Wednesday, February 5, 2014

A Shock for China Investors?

The recent news that investors in a Chinese investment trust may now get their principal back is encouraging, but MoneyShow's Jim Jubak still has several questions.

China didn't solve its big financial problem, but it took a step toward reducing some of the big worry. On January 28, one of China's biggest banks, in fact, China's biggest lender, the Industrial Commercial Bank, said, "Hey, you know that product out there, this investment trust that we were telling you we weren't really connected with, we were selling it, but we weren't running it,—and, you know how they're going to not be able to pay back principal when it came due on January 31—well, we've lined up some buyers, so we're going to create rights that will enable you to get your principal back."

Don't know who the buyers are, in fact, not going to tell you; but don't worry about it. It's all going to be fixed. It's one of those typical, let's sweep it under the rug, fix it somehow solutions. But it's an important one, because, basically, you've got two things happening. One, is that the bank, which is claiming that it doesn't have any connection to investment trusts—which represent about $2 trillion to $3 trillion in the Chinese financial system—have been a hugely popular thing, growing at about 60% over the last three or four years.

Banks are going to be able to say, "Well, we still don't have any connection with that since we're not putting up our money. It's these buyers over here." The buyers are probably the bank, and another bank, and the central government, and whoever else they could line up to do this. The bank will be able to remain steadfast in its saying that, "Hey, these are not our loans. They're off our balance sheet."

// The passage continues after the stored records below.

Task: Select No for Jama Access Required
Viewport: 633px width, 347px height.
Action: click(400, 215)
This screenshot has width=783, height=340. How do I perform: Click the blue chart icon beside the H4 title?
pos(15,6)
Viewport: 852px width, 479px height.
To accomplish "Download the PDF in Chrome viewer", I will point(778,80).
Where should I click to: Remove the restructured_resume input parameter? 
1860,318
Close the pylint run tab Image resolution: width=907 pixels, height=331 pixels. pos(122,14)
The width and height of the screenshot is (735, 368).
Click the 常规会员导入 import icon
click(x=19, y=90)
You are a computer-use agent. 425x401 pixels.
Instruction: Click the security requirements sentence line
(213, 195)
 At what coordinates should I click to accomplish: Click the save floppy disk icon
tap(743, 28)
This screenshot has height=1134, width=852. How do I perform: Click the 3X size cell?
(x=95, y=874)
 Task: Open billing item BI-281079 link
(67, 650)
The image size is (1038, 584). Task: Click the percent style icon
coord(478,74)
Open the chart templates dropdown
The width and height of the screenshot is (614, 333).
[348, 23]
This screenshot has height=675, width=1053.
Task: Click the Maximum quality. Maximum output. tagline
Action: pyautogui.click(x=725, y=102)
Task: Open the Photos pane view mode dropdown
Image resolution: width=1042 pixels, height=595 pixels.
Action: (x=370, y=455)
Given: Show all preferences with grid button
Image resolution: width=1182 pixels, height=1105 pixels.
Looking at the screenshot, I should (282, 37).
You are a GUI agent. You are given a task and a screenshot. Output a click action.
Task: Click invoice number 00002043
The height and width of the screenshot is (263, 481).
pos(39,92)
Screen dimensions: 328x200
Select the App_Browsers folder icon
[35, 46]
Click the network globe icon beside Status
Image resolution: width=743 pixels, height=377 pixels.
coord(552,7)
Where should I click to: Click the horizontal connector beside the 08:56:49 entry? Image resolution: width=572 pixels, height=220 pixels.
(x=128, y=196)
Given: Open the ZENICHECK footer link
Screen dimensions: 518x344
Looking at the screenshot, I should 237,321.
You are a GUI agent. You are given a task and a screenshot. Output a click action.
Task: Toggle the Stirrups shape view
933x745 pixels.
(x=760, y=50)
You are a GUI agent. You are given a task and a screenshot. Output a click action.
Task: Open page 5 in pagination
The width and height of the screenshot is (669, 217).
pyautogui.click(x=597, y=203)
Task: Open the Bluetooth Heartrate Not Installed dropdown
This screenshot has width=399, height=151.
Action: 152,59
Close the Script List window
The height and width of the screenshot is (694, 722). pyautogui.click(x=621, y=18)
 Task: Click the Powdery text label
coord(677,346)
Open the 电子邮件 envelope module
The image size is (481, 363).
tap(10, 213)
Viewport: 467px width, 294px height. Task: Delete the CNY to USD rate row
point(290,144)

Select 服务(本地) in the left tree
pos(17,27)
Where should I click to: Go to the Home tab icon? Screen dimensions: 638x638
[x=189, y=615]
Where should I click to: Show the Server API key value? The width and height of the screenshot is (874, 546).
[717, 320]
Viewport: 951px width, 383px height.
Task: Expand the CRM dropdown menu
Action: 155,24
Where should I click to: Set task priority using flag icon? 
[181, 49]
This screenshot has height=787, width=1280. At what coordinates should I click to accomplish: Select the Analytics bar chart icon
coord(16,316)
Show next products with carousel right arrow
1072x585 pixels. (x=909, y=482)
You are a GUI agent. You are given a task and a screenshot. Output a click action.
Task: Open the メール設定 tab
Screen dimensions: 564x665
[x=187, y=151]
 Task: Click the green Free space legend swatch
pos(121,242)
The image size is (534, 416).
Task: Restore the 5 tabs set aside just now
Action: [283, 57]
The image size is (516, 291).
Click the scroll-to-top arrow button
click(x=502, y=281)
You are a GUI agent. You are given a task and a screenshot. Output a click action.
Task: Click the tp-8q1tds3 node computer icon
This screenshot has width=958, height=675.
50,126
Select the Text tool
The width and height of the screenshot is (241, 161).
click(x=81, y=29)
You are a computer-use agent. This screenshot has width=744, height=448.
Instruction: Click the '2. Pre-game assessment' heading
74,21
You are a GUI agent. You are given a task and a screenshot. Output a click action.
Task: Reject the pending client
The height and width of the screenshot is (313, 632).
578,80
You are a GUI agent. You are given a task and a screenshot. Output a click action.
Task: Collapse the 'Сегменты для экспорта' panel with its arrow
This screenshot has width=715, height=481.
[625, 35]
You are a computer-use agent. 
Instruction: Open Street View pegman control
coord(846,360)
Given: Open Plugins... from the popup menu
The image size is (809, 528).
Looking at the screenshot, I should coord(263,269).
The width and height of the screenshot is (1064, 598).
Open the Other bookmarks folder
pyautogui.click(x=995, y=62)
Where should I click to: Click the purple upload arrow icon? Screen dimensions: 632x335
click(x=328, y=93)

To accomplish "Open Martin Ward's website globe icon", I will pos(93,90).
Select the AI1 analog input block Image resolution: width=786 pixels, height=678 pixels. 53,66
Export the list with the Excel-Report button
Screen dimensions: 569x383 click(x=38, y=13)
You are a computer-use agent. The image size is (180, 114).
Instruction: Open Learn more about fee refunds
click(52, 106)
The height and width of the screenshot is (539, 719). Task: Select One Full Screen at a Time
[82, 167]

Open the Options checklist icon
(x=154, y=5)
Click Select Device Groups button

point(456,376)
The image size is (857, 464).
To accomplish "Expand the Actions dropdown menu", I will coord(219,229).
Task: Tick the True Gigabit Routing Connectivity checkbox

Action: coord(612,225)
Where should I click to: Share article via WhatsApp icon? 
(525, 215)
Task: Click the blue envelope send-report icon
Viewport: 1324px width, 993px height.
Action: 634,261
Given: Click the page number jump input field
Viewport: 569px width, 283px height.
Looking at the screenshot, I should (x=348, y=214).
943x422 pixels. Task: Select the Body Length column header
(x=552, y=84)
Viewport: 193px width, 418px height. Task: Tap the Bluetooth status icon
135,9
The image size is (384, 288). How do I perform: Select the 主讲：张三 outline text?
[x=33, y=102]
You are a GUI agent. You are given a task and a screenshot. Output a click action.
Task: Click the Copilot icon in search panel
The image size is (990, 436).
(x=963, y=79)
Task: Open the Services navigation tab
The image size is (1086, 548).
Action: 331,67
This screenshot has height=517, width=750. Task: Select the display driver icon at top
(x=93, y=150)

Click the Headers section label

Second, is that you'll have the markets going, "Well, you know these things that we thought were guaranteed, well, they really are guaranteed. We know that they're not supposed to be safe, but, hey, they are safe, so we'll continue to buy them." Maybe not at the same rate, but you're talking about an implicit guarantee that now looks like it really is exactly what people were thinking it was, a guarantee that you're not going to lose principal.

The people that invested in this trust, which then turned around and took their money and invested in bonds issued by what is now a defunct Shanxi coal company—which is why there is no principal to pay back on the 31st, they're getting about 10% on their money, in theory. It turns out, they're going to collect most of that interest but, at least, they'll get their money back. This is important because the real, sort of, fallout from this was that in the last week, or two, you've seen a huge increase in credit default swaps. These are a derivative used to protect against default. We had about a 15% increase in the cost of this kind of insurance over the last week. That's a huge move in such a short period of time. Once that starts to happen, what you then get is the sense that, well, money is getting more expensive; and more importantly, some borrowers, some companies that need money, some local governments that need money, won't be able to borrow at all.

The fear, of course, is you get that kind of cascade. One of the entities that's really on the hook are local governments which, again, are not allowed to issue debt themselves, but can set up companies that issue debt, and they're sort of affiliated with them.

The wink, wink, wink, is that, hey, they're backed by the local government. There is roughly, oh, it's up to about—it was ten trillion Yuan at the end of 2012—and it's now up to about $17 trillion to $18 trillion Yuan, so you can see big growth rate in loans put out by these government-affiliated (wink, wink) entities. If those start to go bad, if corporate loans start to go bad, you are looking at a big financial crisis. This has been averted. It's not clear how much the markets are going to care because the problem itself hasn't gone away. You can do this once, twice, three times, but there is a lot of debt out there that comes due this year, that, really, there is no way to cover.

The question is, is the government going to pay for all this? Is everybody's principal going to be made good, or is this a one-off, because it really is just an important bank. That's what really no one knows, and that's why, while credit default swaps went back down a little bit in price, they didn't fall back to where they were, and interest rates didn't fall all that much. We still have a crisis in China, but we averted the very near-term catastrophe that was going to happen on the 31st if this trust didn't manage to pay back its principal.

This is Jim Jubak for moneyshow.com video network.